韋鬆慌忙肅容躬身,道:「大師但有差遣,晚輩萬死不辭。」

神手頭陀長嘆一聲,道:「這件事,我和尚耿耿於懷已經二十年了,那時老衲唯一傳人,娃凌名鵬,不遵教誨,叛離師門──」說到這裡,卻住口不語,闔上眸子,好像沉緬在一片回憶之中。

韋鬆見他眼角隱現淚光,心知這件事,必然極其重要,不敢插嘴,默默肅立著,等待他把話說下去。
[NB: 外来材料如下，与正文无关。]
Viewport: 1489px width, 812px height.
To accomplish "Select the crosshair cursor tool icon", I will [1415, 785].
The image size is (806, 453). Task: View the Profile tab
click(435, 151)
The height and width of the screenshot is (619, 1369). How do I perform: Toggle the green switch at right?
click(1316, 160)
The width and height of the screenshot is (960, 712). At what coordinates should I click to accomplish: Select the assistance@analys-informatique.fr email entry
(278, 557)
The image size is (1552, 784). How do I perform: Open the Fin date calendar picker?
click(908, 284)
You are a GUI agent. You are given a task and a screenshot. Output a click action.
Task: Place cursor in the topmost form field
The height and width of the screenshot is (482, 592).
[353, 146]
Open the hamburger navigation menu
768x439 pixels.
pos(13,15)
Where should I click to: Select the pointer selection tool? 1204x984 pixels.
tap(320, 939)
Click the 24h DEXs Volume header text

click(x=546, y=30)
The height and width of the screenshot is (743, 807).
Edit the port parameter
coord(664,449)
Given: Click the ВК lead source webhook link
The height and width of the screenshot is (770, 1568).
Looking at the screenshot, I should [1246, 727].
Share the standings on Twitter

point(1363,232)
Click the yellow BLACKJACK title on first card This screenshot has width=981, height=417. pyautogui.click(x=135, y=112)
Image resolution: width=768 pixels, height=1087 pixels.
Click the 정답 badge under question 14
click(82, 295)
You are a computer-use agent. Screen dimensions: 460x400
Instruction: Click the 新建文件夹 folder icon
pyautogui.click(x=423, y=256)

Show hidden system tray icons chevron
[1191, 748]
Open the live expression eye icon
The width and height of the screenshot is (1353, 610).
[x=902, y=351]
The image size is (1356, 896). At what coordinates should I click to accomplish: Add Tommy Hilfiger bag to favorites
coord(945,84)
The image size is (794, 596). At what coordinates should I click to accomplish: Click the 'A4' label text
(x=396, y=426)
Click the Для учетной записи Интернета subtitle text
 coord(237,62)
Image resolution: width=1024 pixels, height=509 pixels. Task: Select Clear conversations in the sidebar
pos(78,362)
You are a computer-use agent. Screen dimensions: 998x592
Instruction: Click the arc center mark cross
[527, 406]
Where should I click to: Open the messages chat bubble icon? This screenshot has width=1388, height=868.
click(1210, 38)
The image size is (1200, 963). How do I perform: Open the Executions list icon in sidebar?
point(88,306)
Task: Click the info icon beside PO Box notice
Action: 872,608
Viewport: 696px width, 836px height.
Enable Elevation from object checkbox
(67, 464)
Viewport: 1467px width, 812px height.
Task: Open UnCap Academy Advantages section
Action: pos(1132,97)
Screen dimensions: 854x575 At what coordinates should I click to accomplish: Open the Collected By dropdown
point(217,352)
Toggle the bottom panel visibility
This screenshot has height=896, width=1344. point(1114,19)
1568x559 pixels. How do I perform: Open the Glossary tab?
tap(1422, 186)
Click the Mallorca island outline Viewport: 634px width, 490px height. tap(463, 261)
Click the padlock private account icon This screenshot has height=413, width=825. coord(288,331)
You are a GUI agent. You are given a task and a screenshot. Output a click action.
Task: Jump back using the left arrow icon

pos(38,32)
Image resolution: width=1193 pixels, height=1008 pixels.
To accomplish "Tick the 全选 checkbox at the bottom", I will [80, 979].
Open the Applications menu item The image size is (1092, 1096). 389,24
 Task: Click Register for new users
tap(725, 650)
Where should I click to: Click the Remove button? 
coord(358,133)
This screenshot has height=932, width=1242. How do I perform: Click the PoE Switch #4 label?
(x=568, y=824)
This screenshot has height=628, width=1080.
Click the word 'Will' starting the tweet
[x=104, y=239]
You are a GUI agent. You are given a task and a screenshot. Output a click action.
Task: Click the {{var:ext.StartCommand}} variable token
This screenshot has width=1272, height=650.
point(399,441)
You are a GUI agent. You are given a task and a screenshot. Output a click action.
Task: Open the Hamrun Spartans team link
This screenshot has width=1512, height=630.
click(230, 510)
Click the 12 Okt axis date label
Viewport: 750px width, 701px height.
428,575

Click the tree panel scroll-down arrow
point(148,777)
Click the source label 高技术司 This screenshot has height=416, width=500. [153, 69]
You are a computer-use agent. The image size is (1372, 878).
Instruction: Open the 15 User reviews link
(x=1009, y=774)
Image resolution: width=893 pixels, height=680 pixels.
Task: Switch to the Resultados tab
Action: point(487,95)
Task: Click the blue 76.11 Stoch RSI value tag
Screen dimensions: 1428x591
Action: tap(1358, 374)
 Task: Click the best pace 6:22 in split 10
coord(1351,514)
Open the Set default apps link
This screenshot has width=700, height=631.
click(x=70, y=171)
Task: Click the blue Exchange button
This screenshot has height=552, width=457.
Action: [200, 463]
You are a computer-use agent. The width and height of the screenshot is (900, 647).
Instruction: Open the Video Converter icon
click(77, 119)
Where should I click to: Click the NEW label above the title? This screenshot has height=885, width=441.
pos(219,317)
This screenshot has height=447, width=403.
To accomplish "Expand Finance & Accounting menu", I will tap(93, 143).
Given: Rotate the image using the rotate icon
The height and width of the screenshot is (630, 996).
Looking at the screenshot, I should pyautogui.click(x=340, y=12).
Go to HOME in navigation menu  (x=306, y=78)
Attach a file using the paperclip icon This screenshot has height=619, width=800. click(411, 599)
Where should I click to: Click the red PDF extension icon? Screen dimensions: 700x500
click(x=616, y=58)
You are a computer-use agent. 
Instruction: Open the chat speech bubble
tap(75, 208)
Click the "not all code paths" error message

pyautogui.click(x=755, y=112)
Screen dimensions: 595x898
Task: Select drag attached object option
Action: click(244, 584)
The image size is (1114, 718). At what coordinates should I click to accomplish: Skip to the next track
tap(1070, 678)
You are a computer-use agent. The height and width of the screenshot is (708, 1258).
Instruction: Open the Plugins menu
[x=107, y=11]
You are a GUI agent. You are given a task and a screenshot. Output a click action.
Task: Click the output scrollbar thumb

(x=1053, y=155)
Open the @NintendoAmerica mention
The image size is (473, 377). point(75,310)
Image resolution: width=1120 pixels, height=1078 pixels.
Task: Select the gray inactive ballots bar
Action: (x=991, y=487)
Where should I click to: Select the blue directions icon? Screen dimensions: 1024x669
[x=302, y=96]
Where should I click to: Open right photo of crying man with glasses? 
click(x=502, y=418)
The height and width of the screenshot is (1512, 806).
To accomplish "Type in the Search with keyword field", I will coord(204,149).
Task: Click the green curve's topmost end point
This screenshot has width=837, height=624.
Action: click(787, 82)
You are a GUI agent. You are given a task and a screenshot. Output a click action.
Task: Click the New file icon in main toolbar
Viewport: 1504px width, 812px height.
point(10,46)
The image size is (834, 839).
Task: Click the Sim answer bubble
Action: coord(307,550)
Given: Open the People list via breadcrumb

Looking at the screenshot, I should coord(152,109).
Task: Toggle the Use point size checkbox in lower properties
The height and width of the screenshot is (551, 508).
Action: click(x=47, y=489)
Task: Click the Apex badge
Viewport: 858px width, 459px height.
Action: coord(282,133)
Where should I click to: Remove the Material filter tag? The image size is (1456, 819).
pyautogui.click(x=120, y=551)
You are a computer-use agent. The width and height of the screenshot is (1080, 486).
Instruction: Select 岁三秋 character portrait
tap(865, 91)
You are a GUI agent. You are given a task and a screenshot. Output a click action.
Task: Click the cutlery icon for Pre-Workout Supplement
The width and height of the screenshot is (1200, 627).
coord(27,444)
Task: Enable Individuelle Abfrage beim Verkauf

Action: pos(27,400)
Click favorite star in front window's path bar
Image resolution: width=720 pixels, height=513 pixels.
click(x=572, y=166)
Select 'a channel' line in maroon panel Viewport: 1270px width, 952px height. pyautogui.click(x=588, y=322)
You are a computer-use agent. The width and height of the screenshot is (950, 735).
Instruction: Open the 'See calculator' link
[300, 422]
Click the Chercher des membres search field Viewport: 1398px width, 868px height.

哪知等了許久,神手頭陀卻苦笑一聲,道:「還是暫時不由我說出來的好,等你見到你那牛鼻子師父,他自然會告訴你。」

韋鬆一怔,訝道:「家師竟會知道──?」

「他豈但知道,二十年前,他是唯一目睹此事的人,唉!可恨當時我竟沒有聽從他的勸告,如今懊悔,卻太遲了。」

韋鬆滿懷狐疑,卻又不敢追問,過了半晌,神手頭陀語意一轉,又道:「你雖得我內力,但我仗以成名的『大能神手八式』,尚未傳你,將來你替我辦起事來,殊多不便,從明天起,我每日傳你一招,八天以後,你必須離開桐柏山。」

韋鬆脫口道:「你老人家呢?」

神手頭陀笑道:「我怎麼樣?我雖然失去武功,還沒有失去和尚的身分,和尚吃四方,總能養活我自己的。」

韋鬆泣道:「晚輩既得活命,又蒙厚賜,懇求你老人家給我一個報恩於萬一的機會。」

神手頭陀笑道:「難道你想背著我,奉養一輩子?」

「晚輩甘願──」

「你願意,我還嫌麻煩哩!男子漢,別婆婆媽媽了,你能替我辦妥那件事,和尚已經心滿意足,別無他求。」

「那麼,晚輩倘能不辱所命,又到哪裡去稟謁你老人家?」

神手頭陀沉吟半晌,道:「不是桐柏,便是洞庭,你要尋我,只在這兩個地方。」